Портреты учителей (стр. 11 из 21)

Одним из таких недостатков, бесспорно, является некоторая небрежность изложения, проявляющаяся в нередких фактических погрешностях (в новом издании исправленных, поскольку они были замечены), а еще больше - в стилистической неотделанности текста. Тем не менее, подготавливая книгу к новой публикации, мы не сочли себя вправе проводить радикальную косметическую отделку (во всяком случае в больших масштабах), поскольку, во-первых, [473] это неизбежно привело бы к стилистической ломке и разнобою, а во-вторых, потому, что в самой внешней неотделанности изложения Лурье есть свой настрой и своя логика, выдающие установку на более доходчивый, как это понимал автор, рассказ о прошлом. Таковы, в частности, неоднократные повторы слов и даже целых фраз, что режет глаз современному придирчивому стилисту, но без чего, вообше говоря, не обходится ни одно изложение, сопряженное с объяснением или поучением, будет ли то исторический рассказ (можно напомнить, кстати, о манере Геродота) или учебная лекция (ср. стиль Аристотеля).

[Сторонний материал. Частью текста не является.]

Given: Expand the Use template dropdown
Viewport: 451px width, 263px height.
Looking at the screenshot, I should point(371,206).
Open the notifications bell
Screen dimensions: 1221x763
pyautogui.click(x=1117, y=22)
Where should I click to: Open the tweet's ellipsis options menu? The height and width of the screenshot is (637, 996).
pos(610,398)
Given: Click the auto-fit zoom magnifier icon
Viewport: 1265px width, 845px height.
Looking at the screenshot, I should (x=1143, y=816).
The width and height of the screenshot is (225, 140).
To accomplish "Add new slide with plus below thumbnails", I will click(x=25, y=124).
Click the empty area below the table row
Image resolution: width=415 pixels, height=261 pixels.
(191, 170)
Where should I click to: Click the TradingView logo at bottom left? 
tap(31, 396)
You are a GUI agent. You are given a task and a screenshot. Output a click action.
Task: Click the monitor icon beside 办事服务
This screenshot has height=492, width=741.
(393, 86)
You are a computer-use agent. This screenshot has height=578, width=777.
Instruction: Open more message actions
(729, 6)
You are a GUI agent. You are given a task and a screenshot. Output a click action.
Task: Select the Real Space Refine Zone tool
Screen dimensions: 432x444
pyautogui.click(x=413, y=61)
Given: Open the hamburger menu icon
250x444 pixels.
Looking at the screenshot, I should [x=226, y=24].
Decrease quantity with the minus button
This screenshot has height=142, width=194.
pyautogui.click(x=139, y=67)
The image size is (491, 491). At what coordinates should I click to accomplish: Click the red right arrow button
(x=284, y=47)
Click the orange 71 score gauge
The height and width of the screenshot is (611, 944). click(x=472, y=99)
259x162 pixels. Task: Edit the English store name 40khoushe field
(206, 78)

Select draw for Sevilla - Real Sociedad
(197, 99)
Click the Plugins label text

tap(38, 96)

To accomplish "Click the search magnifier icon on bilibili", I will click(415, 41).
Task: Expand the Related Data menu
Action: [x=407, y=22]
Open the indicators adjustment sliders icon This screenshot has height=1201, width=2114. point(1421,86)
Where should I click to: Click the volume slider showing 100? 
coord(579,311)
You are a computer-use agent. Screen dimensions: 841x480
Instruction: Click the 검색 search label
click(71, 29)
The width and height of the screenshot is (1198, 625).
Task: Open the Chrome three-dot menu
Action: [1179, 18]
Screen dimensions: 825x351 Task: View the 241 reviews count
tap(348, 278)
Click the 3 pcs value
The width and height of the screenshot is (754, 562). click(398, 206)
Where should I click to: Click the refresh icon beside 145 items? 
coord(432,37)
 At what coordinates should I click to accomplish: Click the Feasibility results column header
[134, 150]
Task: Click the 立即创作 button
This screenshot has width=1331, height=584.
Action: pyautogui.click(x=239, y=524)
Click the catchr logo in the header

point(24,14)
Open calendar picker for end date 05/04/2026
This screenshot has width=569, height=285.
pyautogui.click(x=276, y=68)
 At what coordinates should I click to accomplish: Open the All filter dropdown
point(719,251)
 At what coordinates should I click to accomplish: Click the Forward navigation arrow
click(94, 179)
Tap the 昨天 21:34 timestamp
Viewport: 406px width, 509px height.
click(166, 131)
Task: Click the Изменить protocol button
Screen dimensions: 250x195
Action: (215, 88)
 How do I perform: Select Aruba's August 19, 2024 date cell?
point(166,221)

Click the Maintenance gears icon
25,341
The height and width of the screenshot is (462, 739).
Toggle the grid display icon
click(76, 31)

Другая и более серьезная проблема - это неубедительность или даже неверность некоторых идей, высказанных С.Я.Лурье отчасти в пылу полемики, в качестве нарочито заостренных возражений против принятых мнений, отчасти же - под влиянием модных научных или распространенных политических представлений (в том числе, разумеется, и марксистских), от воздействия которых не может быть застрахован ни один даже самый крупный ученый. Мы уверены, однако, что сделанных нами замечаний будет достаточно, чтобы предостеречь тех, кто будет теперь знакомиться с книгой Лурье, от некритического восприятия взглядов, не защитимых, как нам представляется, с позиций современной науки.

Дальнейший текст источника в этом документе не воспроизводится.